Oracle Corporation and its nominees to the Oracle board will be soliciting proxies for use at the 2004 Annual Meeting, or at any adjournment or postponement thereof, to vote in favor of the Oracle Nominees identified in this Notice and to vote on any other matters that shall be voted upon at the 2004 Annual Meeting. Oracle will be filing a proxy statement on Schedule 14A with the Securities and Exchange Commission (“SEC”) in connection with this solicitation of proxies for the 2004 Annual Meeting (the “Proxy Statement”). Promptly after filing a definitive Proxy Statement with the SEC, Oracle will mail the Proxy Statement and a BLUE Proxy Card to each PeopleSoft stockholder entitled to vote at the Annual Meeting. Oracle has engaged MacKenzie Partners Inc. (“MacKenzie”) to assist it in the solicitation of proxies from PeopleSoft stockholders. Oracle has agreed to pay customary compensation to MacKenzie for such services. In addition, Oracle has agreed to reimburse MacKenzie for its reasonable out-of-pocket expenses and to indemnify them and certain related persons against certain liabilities relating to or arising out of the engagement. In its role as financial advisor to Oracle, Credit Suisse First Boston LLC (“CSFB”) may also assist in the solicitation of proxies from PeopleSoft stockholders.
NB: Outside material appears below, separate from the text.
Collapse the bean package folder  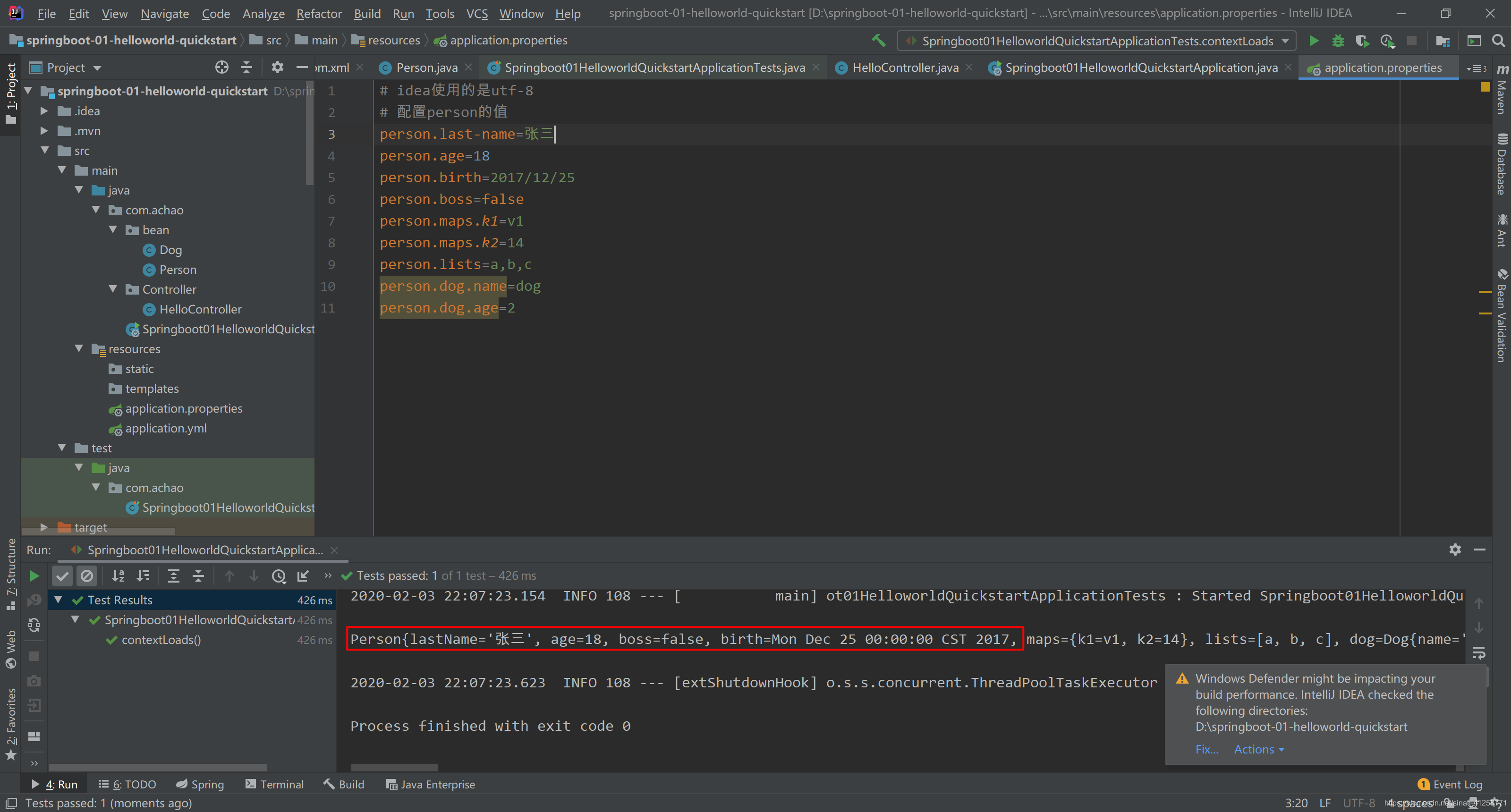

CSFB will not receive any fees for or in connection with its solicitation activities, other than the fees due CSFB for its services as financial advisor to Oracle and as Dealer Manager in connection with Oracle’s tender offer. In addition, directors, officers and employees of Oracle may solicit proxies although no additional compensation will be paid to directors, officers or employees for such services.

 

The solicitation and the offer to buy PeopleSoft’s common stock is only made pursuant to the Offer to Purchase and related materials that Oracle Corporation and Pepper Acquisition Corp. filed on June 9, 2003, as amended and restated on July 24, 2003 and as subsequently amended. Stockholders should read the Amended and Restated Offer to Purchase and related materials carefully because they contain important information, including the terms and conditions of the offer. Stockholders can obtain the Amended and Restated Offer to Purchase and related materials free at the SEC’s website at www.sec.gov, from Credit Suisse First Boston LLC, the Dealer Manager for the offer, from MacKenzie Partners, the Information Agent for the offer, or from Oracle Corporation.